“Giving up smoking is the easiest thing in the world. I know because I’ve done it thousands of times” – Mark Twain
Cigarette consumption in developing countries has been rising over the last three or four decades. In some developing countries, the health effects of this increase in tobacco use are already evident.
The proverbial cannibal, medically referred to as lung cancer is characterized by an abnormal growth of cells in lung tissues. Major symptoms of the disease include, coughing, weight loss, breathing problems, blood in cough and chest pains among others.
Cigarette smoking and lung cancer often go hand in hand, rather, a little more than often. More than 90% of lung cancer cases across the world are a result of tobacco use.
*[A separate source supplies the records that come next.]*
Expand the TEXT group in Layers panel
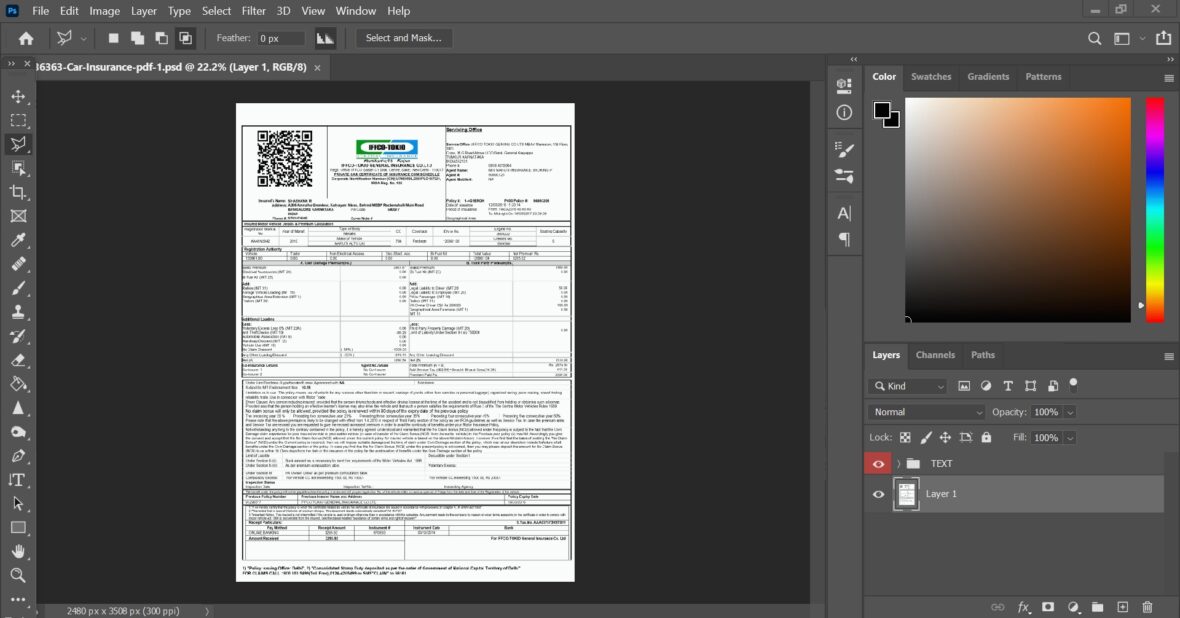1180x618 pixels. pos(898,463)
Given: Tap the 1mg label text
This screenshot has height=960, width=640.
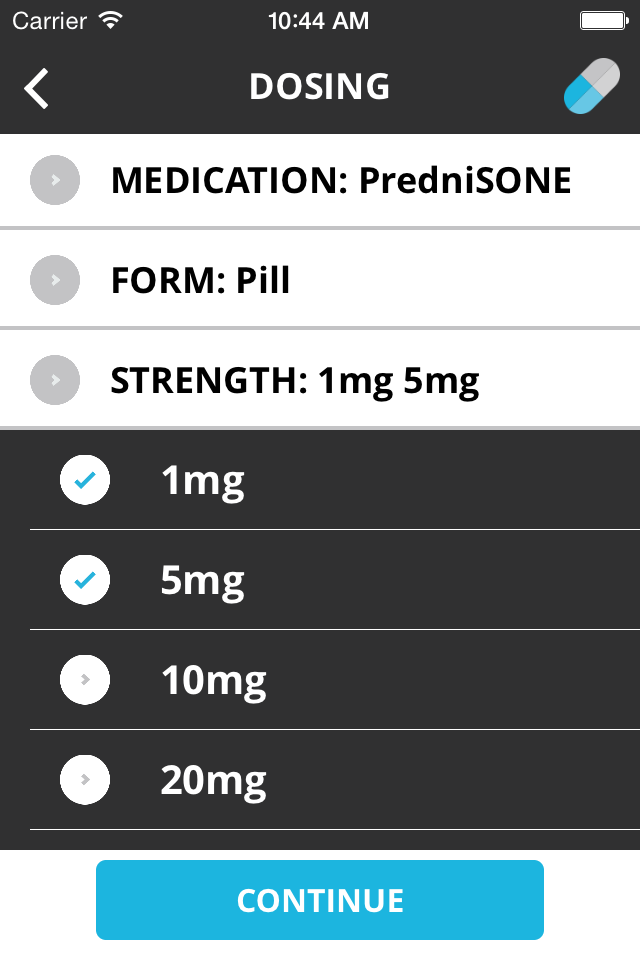Looking at the screenshot, I should (x=203, y=482).
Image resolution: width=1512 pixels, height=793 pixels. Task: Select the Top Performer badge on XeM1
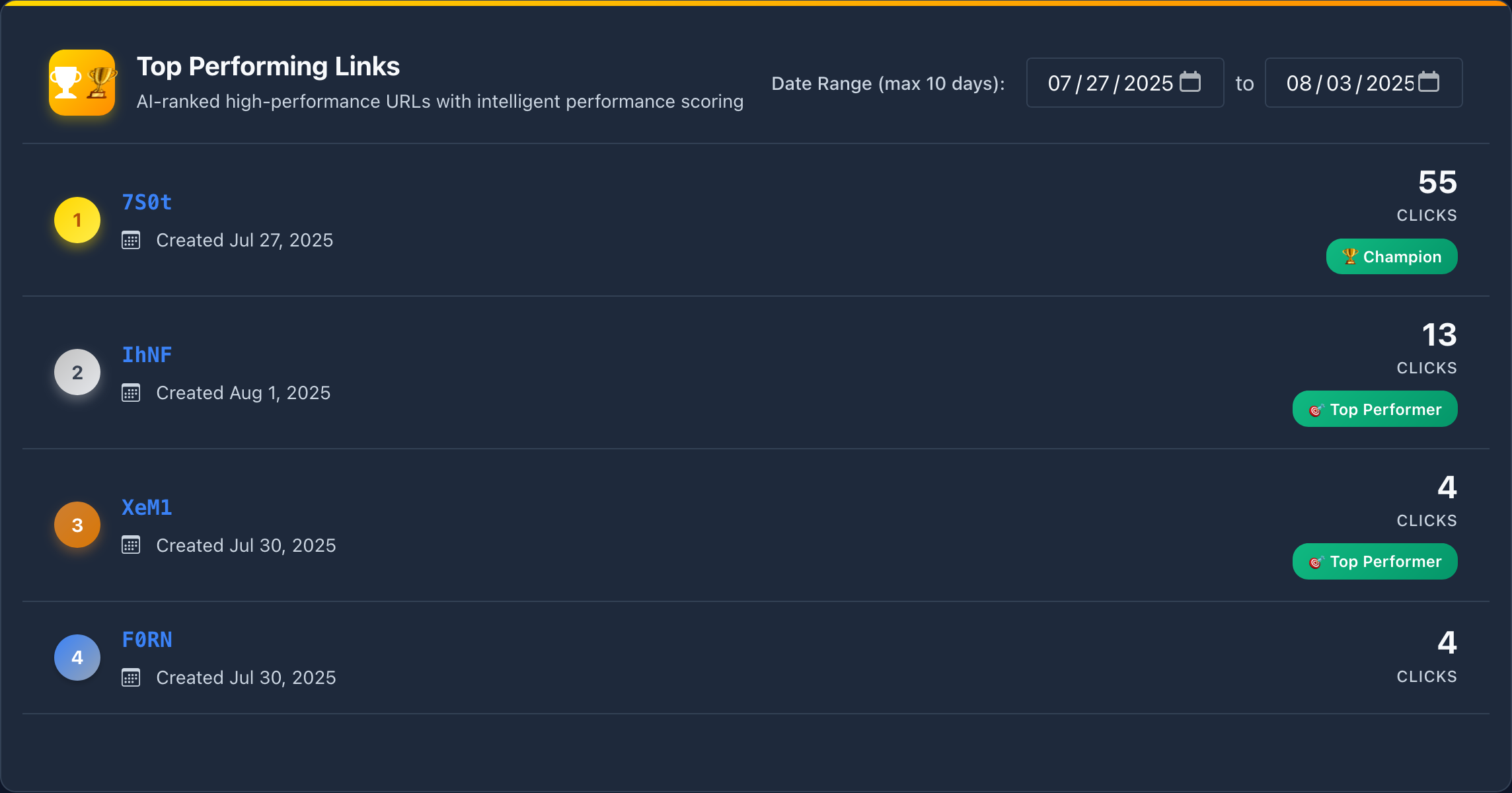pos(1375,561)
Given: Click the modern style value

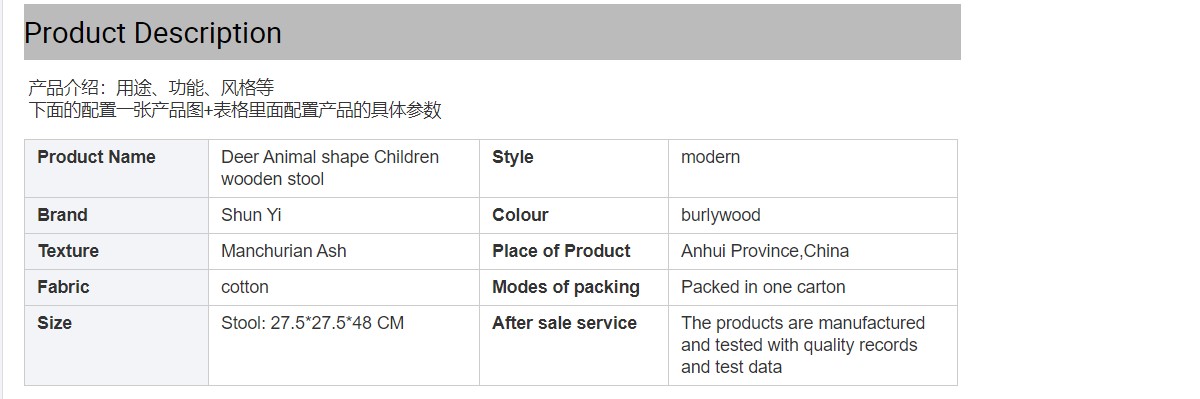Looking at the screenshot, I should 711,157.
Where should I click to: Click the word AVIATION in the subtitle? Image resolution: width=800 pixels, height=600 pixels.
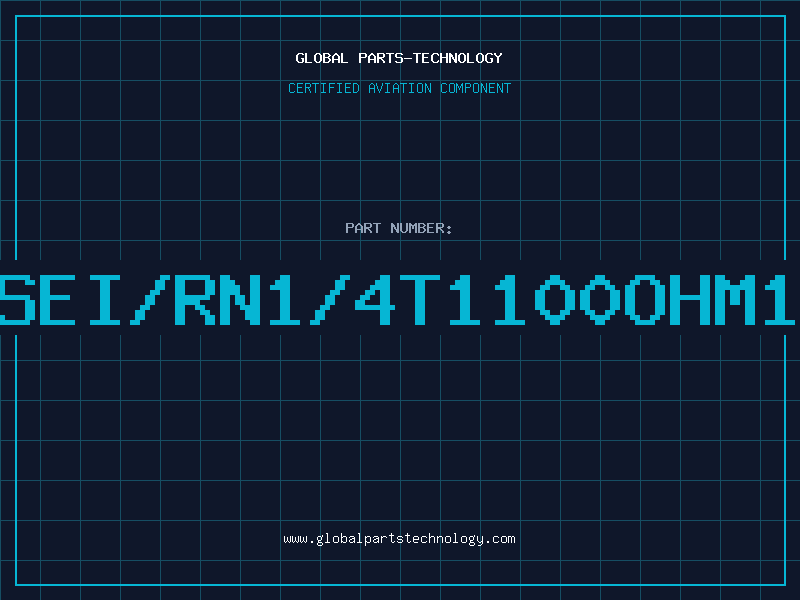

There are 1.1 billion tobacco smokers in the world, and one individual dies in every 6 seconds as a result of tobacco smoking, a majority of these deaths is due to lung cancers.
A single cigarette includes a complex mixture of thousands of chemicals, of which at least 100 are known to have toxic and harmful properties. Continued tobacco smoke over a period of time, combines with the existing carcinogens resulting in cancer.
As per WHO estimates, one in every 10 deaths worldwide is caused due to lung disease resulting from tobacco smoking, with half of these deaths in US, China, Russia, and India.
Smokers and non-smokers alike often do not fully appreciate the health risks of tobacco use, particularly cigarette smoking. The latest epidemiological studies indicate that death rates for smokers are two to three times higher than for non-smokers at all ages.